### Exercise instructions
Take the entries below and print only the lines from the one with "Image resolution: width=1080" through the one with "Show the Attachments", exactly as they stand, both ends included.

^^^^^^^^^^^^^^^^

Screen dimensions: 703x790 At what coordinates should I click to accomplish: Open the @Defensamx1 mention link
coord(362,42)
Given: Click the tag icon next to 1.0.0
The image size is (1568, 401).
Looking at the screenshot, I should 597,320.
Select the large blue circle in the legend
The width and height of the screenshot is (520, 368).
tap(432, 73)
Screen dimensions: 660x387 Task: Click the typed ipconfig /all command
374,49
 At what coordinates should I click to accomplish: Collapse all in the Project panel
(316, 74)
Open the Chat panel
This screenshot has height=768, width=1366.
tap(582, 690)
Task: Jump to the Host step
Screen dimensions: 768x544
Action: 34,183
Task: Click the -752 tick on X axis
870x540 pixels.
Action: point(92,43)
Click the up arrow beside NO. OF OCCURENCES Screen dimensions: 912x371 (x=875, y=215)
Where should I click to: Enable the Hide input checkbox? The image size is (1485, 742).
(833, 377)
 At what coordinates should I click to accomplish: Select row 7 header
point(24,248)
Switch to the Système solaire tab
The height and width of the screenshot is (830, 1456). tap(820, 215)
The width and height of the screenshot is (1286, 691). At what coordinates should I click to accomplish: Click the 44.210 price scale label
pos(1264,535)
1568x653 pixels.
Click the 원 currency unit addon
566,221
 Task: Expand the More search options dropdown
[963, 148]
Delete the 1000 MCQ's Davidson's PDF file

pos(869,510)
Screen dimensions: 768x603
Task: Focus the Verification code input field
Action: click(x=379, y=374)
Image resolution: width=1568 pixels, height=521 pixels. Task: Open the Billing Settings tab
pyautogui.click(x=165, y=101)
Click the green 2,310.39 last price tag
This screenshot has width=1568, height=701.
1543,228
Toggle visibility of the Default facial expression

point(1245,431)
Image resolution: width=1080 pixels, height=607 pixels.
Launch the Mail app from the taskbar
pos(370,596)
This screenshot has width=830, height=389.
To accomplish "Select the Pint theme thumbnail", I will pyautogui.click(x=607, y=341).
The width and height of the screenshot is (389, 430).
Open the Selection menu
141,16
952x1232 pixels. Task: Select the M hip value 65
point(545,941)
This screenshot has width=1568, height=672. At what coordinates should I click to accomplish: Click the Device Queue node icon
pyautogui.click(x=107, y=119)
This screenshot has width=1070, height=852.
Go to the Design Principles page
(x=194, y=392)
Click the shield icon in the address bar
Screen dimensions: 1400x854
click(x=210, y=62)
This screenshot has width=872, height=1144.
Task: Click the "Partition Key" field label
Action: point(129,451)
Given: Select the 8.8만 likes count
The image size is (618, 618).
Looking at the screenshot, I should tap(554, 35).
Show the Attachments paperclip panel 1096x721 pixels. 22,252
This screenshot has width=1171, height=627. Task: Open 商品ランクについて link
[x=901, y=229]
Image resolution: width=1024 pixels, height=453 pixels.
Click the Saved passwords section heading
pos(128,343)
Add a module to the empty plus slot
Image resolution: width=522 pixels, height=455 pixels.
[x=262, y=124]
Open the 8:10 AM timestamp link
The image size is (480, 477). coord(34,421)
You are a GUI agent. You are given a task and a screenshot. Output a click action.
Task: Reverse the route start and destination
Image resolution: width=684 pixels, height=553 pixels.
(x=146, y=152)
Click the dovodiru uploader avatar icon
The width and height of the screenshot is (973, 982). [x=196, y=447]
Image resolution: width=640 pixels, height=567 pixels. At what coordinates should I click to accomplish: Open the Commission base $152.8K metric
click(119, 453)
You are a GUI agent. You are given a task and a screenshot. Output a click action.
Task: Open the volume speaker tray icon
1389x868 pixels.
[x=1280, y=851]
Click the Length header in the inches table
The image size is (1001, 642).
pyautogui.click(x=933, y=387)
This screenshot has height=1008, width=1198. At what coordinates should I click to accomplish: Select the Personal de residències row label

^^^^^^^^^^^^^^^^

### Output
Image resolution: width=1080 pixels, height=607 pixels.
Launch the Mail app from the taskbar
pos(370,596)
This screenshot has width=830, height=389.
To accomplish "Select the Pint theme thumbnail", I will pyautogui.click(x=607, y=341).
The width and height of the screenshot is (389, 430).
Open the Selection menu
141,16
952x1232 pixels. Task: Select the M hip value 65
point(545,941)
This screenshot has width=1568, height=672. At what coordinates should I click to accomplish: Click the Device Queue node icon
pyautogui.click(x=107, y=119)
This screenshot has width=1070, height=852.
Go to the Design Principles page
(x=194, y=392)
Click the shield icon in the address bar
Screen dimensions: 1400x854
click(x=210, y=62)
This screenshot has width=872, height=1144.
Task: Click the "Partition Key" field label
Action: point(129,451)
Given: Select the 8.8만 likes count
The image size is (618, 618).
Looking at the screenshot, I should tap(554, 35).
Show the Attachments paperclip panel 1096x721 pixels. 22,252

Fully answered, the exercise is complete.